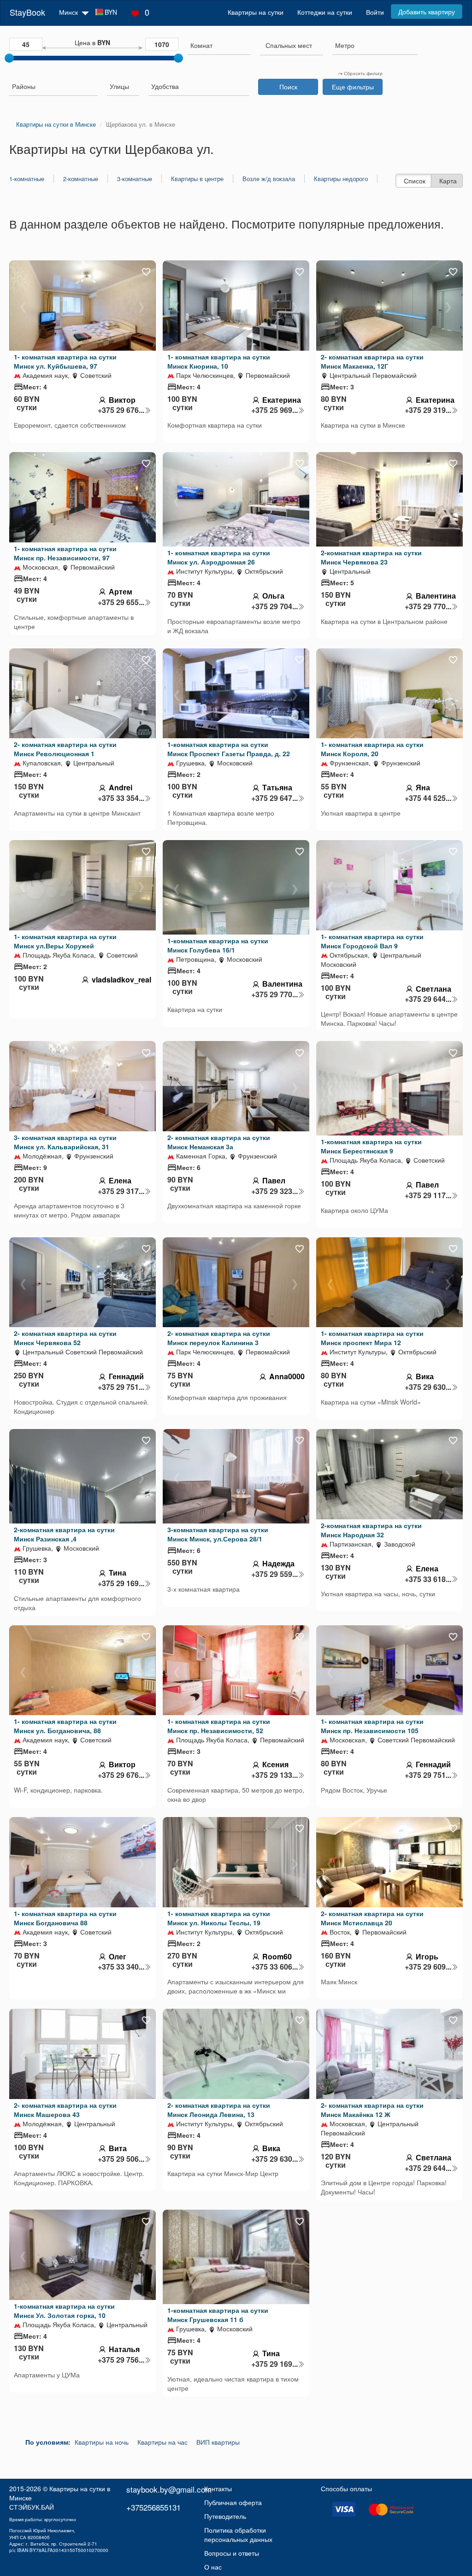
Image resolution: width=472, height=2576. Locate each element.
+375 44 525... (428, 798)
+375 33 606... (274, 1967)
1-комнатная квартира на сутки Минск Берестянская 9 (371, 1146)
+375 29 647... (274, 798)
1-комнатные (26, 179)
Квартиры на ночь (102, 2442)
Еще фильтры (353, 86)
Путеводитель (225, 2516)
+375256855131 (153, 2507)
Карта (448, 180)
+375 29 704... (274, 606)
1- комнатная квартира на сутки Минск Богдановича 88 (65, 1918)
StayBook (27, 12)
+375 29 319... (428, 410)
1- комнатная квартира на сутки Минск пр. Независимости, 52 (218, 1726)
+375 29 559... (274, 1574)
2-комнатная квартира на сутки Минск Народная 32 (371, 1530)
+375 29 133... (274, 1775)
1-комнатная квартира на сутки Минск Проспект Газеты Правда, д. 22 (228, 749)
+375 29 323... (274, 1191)
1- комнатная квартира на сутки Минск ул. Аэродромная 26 (218, 557)
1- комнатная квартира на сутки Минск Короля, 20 (372, 749)
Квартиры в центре (197, 179)
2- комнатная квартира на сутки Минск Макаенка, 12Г (372, 361)
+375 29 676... (121, 410)
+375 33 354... (121, 798)
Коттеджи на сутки (324, 12)
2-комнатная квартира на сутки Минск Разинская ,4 (64, 1534)
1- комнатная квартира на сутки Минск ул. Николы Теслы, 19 (218, 1918)
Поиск (288, 86)
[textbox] (289, 45)
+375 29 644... (428, 999)
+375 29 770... (428, 606)
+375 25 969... (274, 410)
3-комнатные (134, 179)
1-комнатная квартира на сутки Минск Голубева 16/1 (217, 945)
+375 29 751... (121, 1387)
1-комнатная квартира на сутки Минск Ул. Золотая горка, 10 (64, 2310)
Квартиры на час (162, 2442)
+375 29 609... (428, 1967)
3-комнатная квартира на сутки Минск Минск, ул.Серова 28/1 (217, 1534)
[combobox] (219, 46)
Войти (375, 12)
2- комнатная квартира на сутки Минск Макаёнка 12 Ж (372, 2109)
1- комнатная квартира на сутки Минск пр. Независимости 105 (372, 1726)
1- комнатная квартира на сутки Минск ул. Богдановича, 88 (65, 1726)
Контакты (218, 2488)
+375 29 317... (121, 1191)
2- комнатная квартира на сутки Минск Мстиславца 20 (372, 1918)
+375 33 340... (121, 1967)
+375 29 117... (428, 1195)
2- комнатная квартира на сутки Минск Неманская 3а (218, 1142)
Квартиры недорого (341, 179)
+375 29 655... (121, 602)
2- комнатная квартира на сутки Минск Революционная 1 (65, 749)
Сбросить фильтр (362, 73)
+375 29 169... (121, 1583)
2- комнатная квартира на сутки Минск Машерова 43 (65, 2109)
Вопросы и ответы (231, 2553)
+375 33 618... (428, 1579)
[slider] (9, 58)
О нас (213, 2566)
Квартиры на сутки (255, 12)
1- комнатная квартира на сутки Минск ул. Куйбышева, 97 (65, 361)
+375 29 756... (121, 2360)
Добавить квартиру (426, 11)
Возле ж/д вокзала (268, 179)
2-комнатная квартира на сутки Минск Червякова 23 (371, 557)
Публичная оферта (233, 2502)
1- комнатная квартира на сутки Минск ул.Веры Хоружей (65, 941)
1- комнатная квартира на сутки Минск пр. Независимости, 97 (65, 553)
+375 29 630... (428, 1387)
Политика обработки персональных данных (238, 2534)
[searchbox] (219, 45)
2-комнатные (80, 179)
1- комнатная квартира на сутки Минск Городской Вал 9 (372, 941)
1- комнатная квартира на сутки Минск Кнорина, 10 (218, 361)
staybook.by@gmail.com (169, 2489)
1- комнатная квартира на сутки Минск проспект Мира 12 (372, 1338)
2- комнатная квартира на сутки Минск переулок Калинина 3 (218, 1338)
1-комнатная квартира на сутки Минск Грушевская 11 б (217, 2314)
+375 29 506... (121, 2159)
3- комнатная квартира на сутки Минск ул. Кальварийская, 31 (65, 1142)
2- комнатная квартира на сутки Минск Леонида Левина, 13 (218, 2109)
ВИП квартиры (218, 2442)
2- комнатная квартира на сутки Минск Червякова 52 (65, 1338)
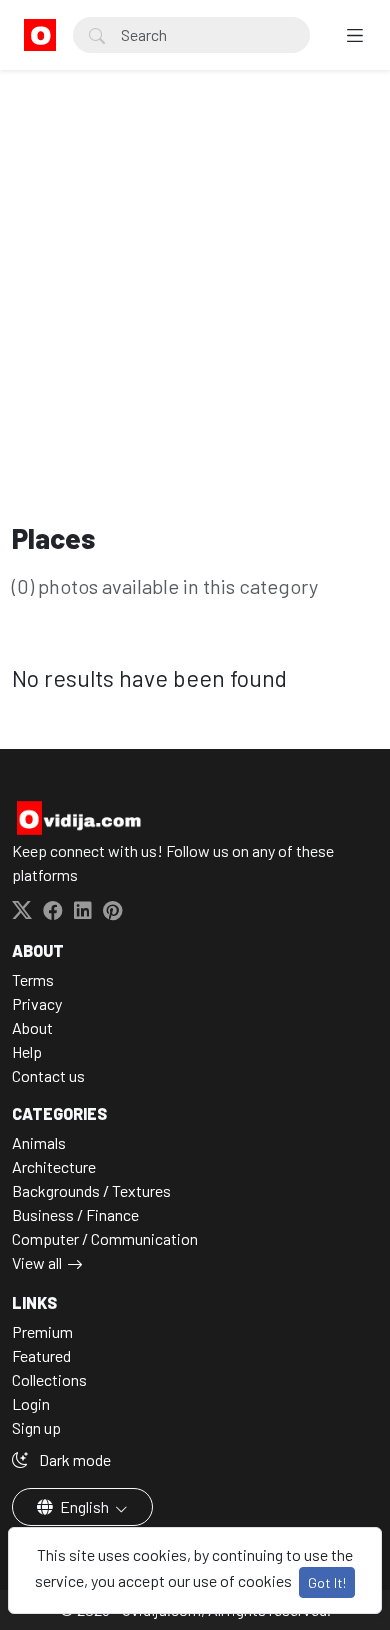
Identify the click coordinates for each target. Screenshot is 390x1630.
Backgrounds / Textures (91, 1190)
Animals (39, 1142)
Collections (49, 1379)
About (32, 1027)
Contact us (48, 1075)
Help (27, 1051)
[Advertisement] (195, 195)
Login (31, 1403)
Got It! (327, 1582)
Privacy (37, 1003)
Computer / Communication (105, 1238)
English (84, 1506)
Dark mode (73, 1459)
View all (37, 1262)
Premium (42, 1331)
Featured (41, 1355)
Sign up (36, 1427)
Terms (33, 979)
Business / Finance (75, 1214)
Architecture (54, 1166)
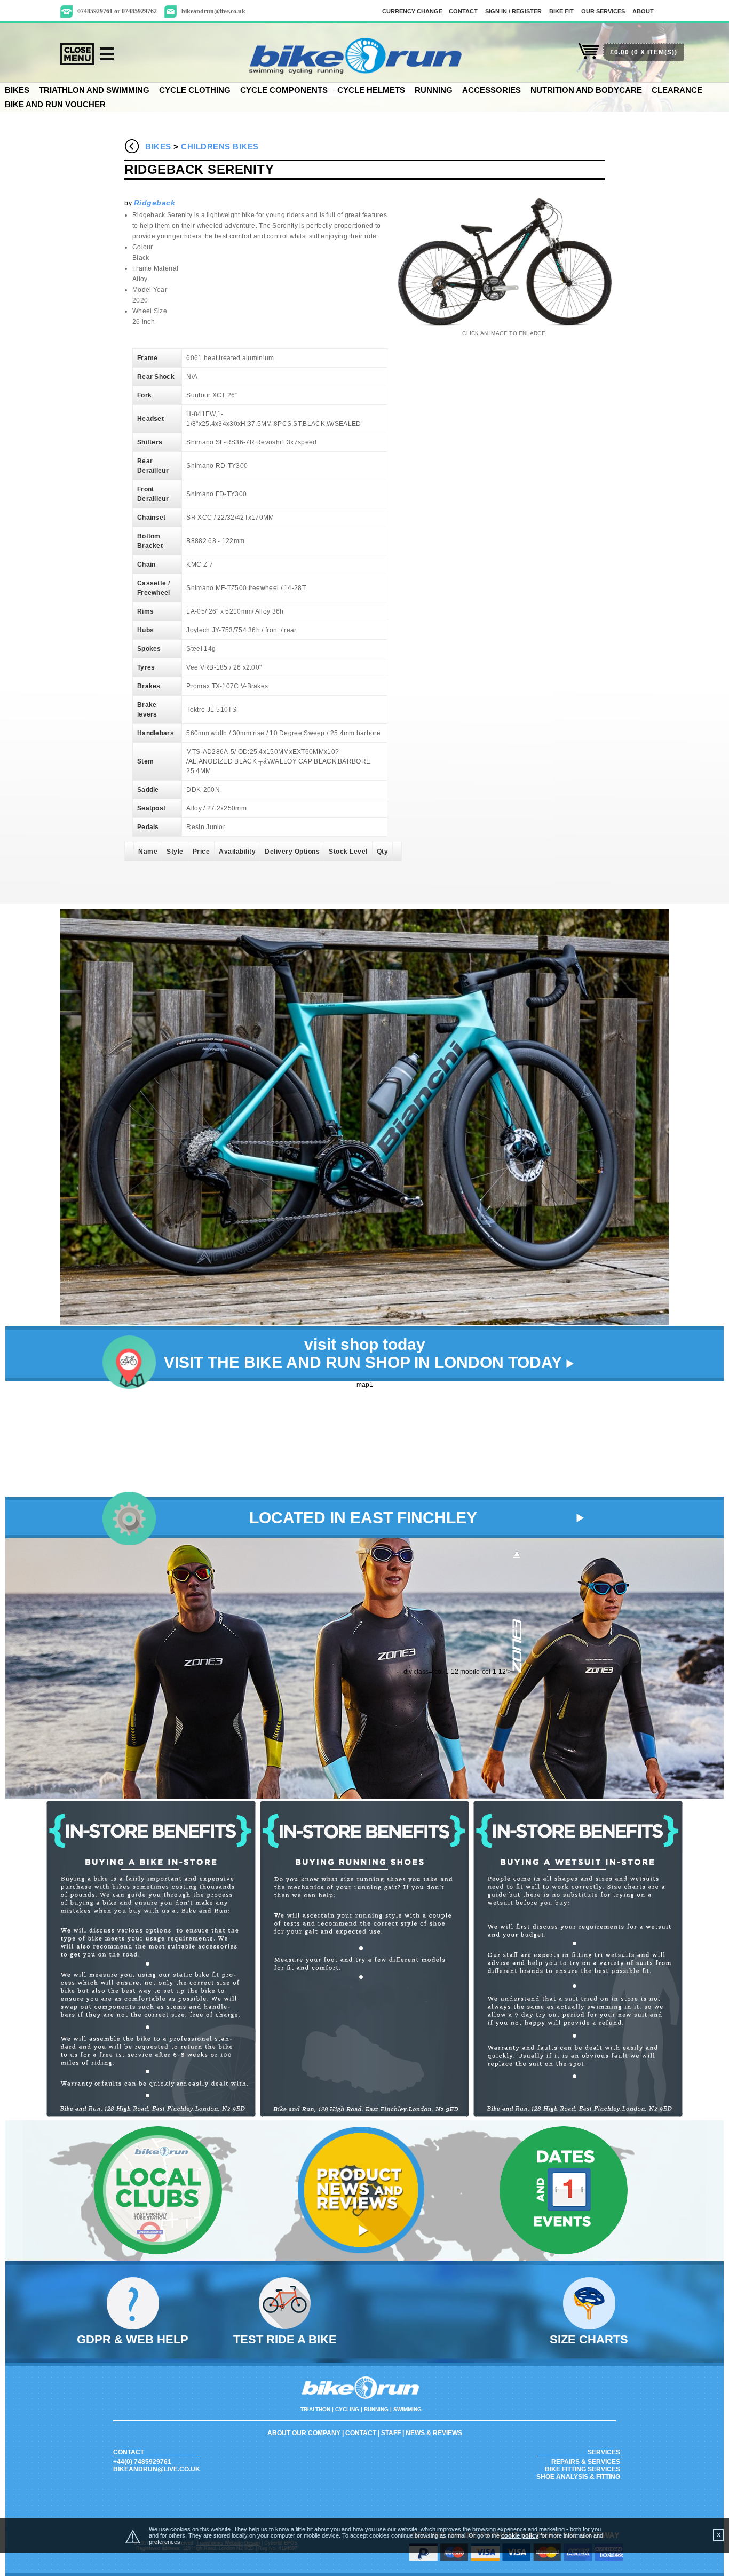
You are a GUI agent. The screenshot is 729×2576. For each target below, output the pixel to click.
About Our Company (303, 2433)
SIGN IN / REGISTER (513, 11)
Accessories (491, 89)
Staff (391, 2433)
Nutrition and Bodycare (586, 89)
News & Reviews (434, 2433)
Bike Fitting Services (582, 2469)
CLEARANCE (677, 89)
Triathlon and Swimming (94, 89)
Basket (589, 57)
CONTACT (463, 11)
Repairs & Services (585, 2462)
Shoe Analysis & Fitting (578, 2476)
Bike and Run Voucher (55, 104)
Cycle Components (284, 89)
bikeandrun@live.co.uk (213, 11)
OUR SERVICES (603, 11)
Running (434, 89)
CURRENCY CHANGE (412, 11)
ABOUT (643, 11)
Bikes (17, 89)
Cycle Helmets (371, 89)
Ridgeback (155, 202)
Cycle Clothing (195, 89)
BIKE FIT (561, 11)
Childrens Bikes (220, 146)
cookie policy (519, 2535)
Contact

#### Description of the task:
Which lines of the listing above hold the word "click"? Copy each of them.

#### Completed exercise:
Identify the click coordinates for each target. Screenshot is 390x1630.
You are a GUI agent. The screenshot is 729×2576. For each target below, output the pixel to click.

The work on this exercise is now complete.